Nelle aree a media diffusione dell’epidemia (1.778 Comuni, 35 province prevalentemente del Centro-Nord) l’incremento dei decessi per il complesso delle cause nel periodo 20 febbraio-31 marzo è molto più contenuto: si va da 17.317 a 19.743 (2.426 in più rispetto alla media 2015-2019). Circa la metà, il 47%, è attribuibile ai morti risultati positivi al Covid-19 (1.151). Infine, nelle aree a bassa diffusione (1.817 comuni, 34 province per lo più del Centro e del Mezzogiorno) i decessi del mese di marzo 2020 sono mediamente inferiori dell’1,8% alla media del quinquennio precedente
Si ammalano di più le donne ma muoiono più uomini
Trova conferma nei dati il fatto che il virus tende a fare più decessi tra gli uomini, soprattutto tra coloro che sono più avanti con l’età. L’eccesso di mortalità più consistente si riscontra infatti per gli uomini di 70-79 anni: i decessi aumentano di circa 2,3 volte tra il 20 febbraio e il 31 marzo; segue la classe di età 80-89 (quasi 2,2 volte di aumento).

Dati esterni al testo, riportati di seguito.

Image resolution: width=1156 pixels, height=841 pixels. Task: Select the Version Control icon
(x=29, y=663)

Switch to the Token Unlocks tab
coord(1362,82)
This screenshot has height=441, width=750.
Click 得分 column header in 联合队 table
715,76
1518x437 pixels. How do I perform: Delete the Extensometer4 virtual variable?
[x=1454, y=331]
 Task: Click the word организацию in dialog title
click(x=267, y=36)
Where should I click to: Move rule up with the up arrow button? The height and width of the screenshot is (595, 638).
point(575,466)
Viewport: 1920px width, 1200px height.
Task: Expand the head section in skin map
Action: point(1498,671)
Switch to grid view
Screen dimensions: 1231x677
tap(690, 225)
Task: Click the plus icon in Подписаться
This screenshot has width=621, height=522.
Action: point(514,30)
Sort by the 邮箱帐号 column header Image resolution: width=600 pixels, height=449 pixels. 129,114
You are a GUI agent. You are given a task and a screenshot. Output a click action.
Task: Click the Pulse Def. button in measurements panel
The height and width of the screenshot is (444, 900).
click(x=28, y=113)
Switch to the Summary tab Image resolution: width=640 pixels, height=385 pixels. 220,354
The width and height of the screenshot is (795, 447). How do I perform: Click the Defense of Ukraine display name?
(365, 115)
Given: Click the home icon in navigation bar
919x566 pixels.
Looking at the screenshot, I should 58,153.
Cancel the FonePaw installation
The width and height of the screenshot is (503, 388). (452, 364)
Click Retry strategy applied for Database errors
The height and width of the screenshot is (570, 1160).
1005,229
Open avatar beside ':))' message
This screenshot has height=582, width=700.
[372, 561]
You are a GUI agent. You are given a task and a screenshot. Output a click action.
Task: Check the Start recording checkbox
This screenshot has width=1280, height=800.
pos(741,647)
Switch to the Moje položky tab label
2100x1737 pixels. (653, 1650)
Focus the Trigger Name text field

L’incremento della mortalità nelle donne è invece più contenuto per tutte le classi di età. Raggiunge il 20% in più della media degli anni 2015-2019 alla fine di marzo, tanto per la classe di età “70-79” che per la “90 e oltre”. Questo nonostante la maggioranza dei casi – il 52,7% (104.861) – sia di sesso femminile.